And anyway, it’s not that I actually want to leave Riley and Ben; it’s just that I don’t want to have to take care of them. It seems to me that when a woman is hugely pregnant or has just delivered a child, she should be absolved of all other responsibilities for awhile. I want to lie in bed and have them come snuggle with me every now and again while a Temporary Mom from an agency handles all the diaper changes and baths and lunches and orthodontist appointments.
* Sick days. In real jobs, you are given a certain number of sick days. It’s very nice to have such days when you’re sick, and I’d certainly settle for a few more of those.

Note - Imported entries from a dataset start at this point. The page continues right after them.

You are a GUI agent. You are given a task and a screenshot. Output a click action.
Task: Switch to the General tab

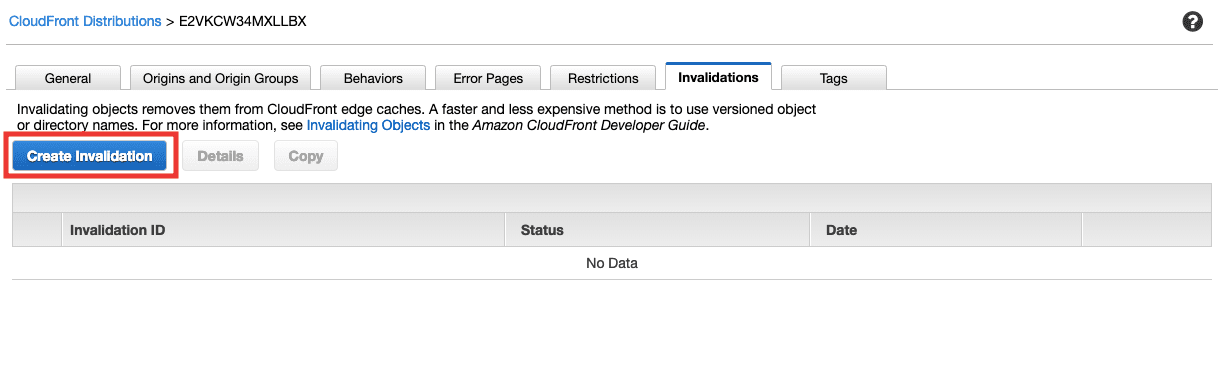coord(68,78)
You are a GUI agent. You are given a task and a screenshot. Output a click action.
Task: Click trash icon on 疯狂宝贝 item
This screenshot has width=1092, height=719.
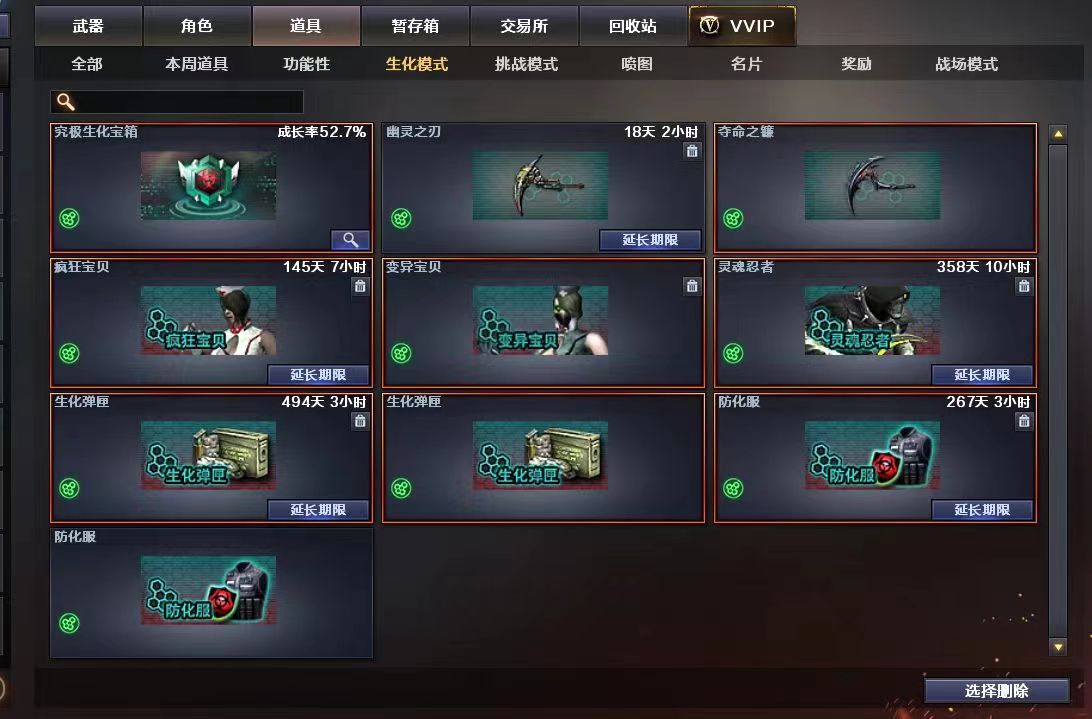click(x=360, y=286)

But what I really miss is the thing where you can phone in and pretend to be sick and then stay in bed reading all day. In my current job, if I roll over in bed in the morning and look at Kennard and say, “Ummm, I’m feeling a little bit sick?” he says “Yeah, right,” and tromps off to work anyway. The sad fact is that it’s really hard to fake illness in person. So I have no hope of getting a sick day unless I’m actually barfing or something, and where’s the fun in that?
* Business trips. I want to be sent away on several business trips each year, where I stay — alone — in lovely expensive hotels with crisp sheets and soft towels. Hotels where the staff’s job description is based largely on making ME happy. Where the TV swivels and those nice hotel people bring eggs benedict to my door and will add six slices of bacon to the plate if I ask. Where they bring a big pot of coffee and it’s all for me.
The destination doesn’t matter; my intention is not to sight-see, it’s to stay inside my beautiful maid-serviced hotel room. I’d sleep late (where “late” means “past 6 am”), read the hotel’s information packet, and possibly order an in-room massage (something I’ve never done in my life, but hey — I could handle it). It would be especially wonderful if there were some reason for me to get dressed up in my important-looking business clothes and speak intelligently with someone about something, but that would just be a bonus.
* Week-long child-free vacations. I want to go on a long vacation with my husband, without my kids. True, Kennard and I have been lucky enough to get away for the occasional weekend, owing to our very nice mothers-in-law who take the kids for a couple of days. But it always seems to me that by the time we’re starting to remember how to be on vacation, it’s time to come home. Sometimes we haven’t even gotten around to having hot sex. We’ve been so busy bouncing around like a couple of golden retrievers who got out of their yards that we’ve forgotten to think about doing the wild thing until it’s, like, 10 p.m. and by then we’re way too sleepy. We really need at least a full week to get all our bouncing done, in bed and out.
So I put all this in writing and presented it to my husband. He read it thoughtfully, and after he finished, he put his arm around me.
“Ok,” he said, “What do you want other than that.”